EPB provides electric power and telecommunications services to Hamilton County, Tenn., including the city of Chattanooga. Thanks to EPB’s efforts to expand and implement high-speed broadband and smart grid infrastructures, Chattanooga was an early adopter as one of the first Gigabit cities and is now a 10G city.
In 2006, there wasn’t much literature available about Fiber to the Home (FTTH) deployments, Ingraham explained. And prior to starting on this gigabit journey, EPB had no debt.
“The decision to take on this project was not made lightly,” Ingraham said. “It ended up being a $350 million investment over time but investing in FTTH was well worth it.”
Dr. Bento Lobo is a professor at the University of Tennessee Chattanooga, specializing in finance. Lobo and his team were among the first to produce reports on how to successfully deploy FTTH and smart grid infrastructures, utilizing the experiences of EPB in its first 5 years of FTTH deployments. Ten years later, Ingraham and Lobo teamed up to provide the Chattanooga community context as to how this change in infrastructure positively impacted the local economy.
“Over the past 10 years (dating back to when deployments were finalized in 2011), this infrastructure is responsible for about $2.7 billion of value,” Lobo explained. Using a formula, Lobo and his team determined that EPB’s project brought significant monetary value to the community through economic development in the form of business investments, startup funding, real estate developments and more. Significant positive effects were also reported in business, household and community categories like healthcare, telecommuting and education. The smart grid itself–which allows for more reliable connections to electricity even through natural disasters and severe weather events while also reducing carbon emissions–was valued at $750 million, or about 20% of the total value of the project.
“Economic development is a big deal in terms of how this kind of infrastructure can impact a community,” Lobo said. “The idea of being a ‘Gig City’ has really stuck in Chattanooga. This study shows that the economic story is a deciding factor in whether or not people and businesses come to an area. Fiber optic infrastructure impacted local economic development to the extent of $1.41 billion in business investments, new startups, real estate development and taxes.”

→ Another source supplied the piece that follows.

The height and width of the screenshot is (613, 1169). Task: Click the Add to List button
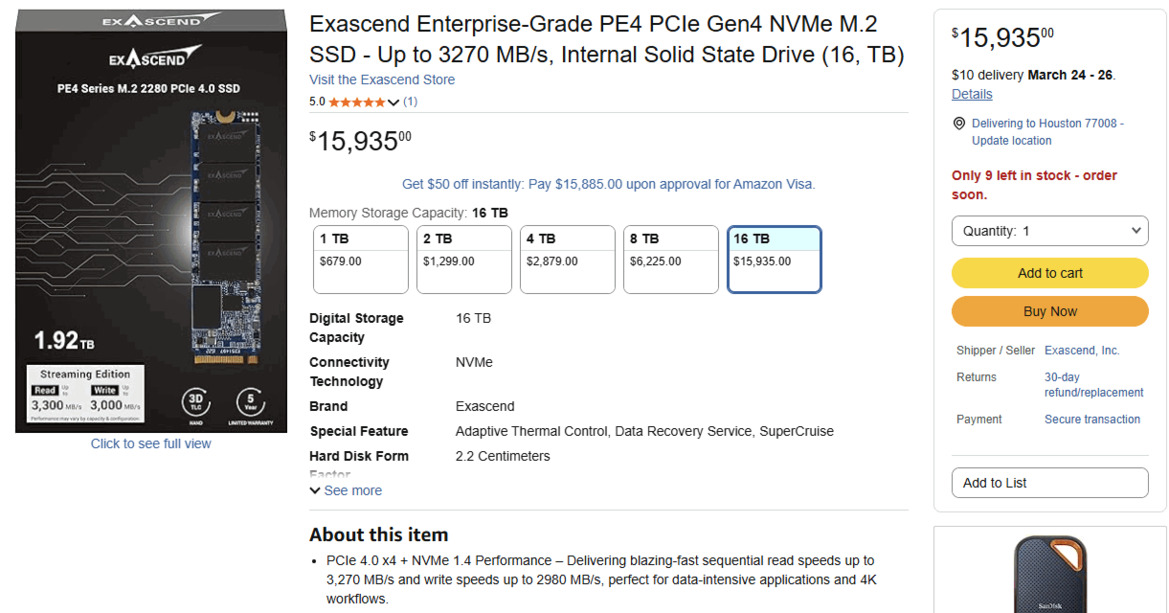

The study also identifies additional realized benefits like the addition of more than 9,500 local jobs and a value-to-cost ratio of 4.42x–both benefits exceeding projected net benefits and at a quicker pace.
But it’s not just those face value economics that count.

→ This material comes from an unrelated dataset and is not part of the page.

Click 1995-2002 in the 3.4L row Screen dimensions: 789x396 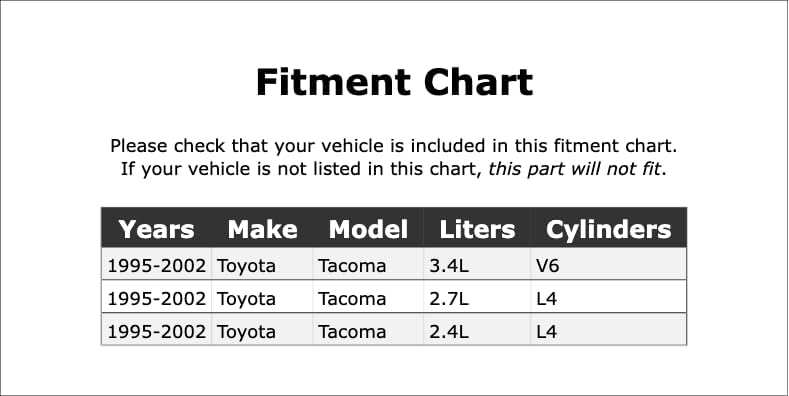pos(157,266)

“Bandwidth matters for more than latency frustrations,” Lobo explained. “The time savings from using 25/3–the current FCC benchmark–versus 1G is over 1 minute when downloading a 12MB file.”
Picture that time savings on a large scale. Chattanooga is home to a lot of radiologists. According to Lobo, a 1G connection saves radiologists 1,000 hours a year, merely in upload and download time.
“There are so many ways in which the internet adds to our lives,” Lobo reflected on learning, working and shopping to name a few.
Looking back, Ingraham has no doubts that embarking on this FTTH journey was the right decision for the community.
“We went to the people and told them what we want to do and why we wanted to do it. For as long as people could remember cable, phone and internet costs were increasing year over year while the service quality was getting worse and worse,” Ingraham said. “We offered a quality alternative, and it’s paid off.”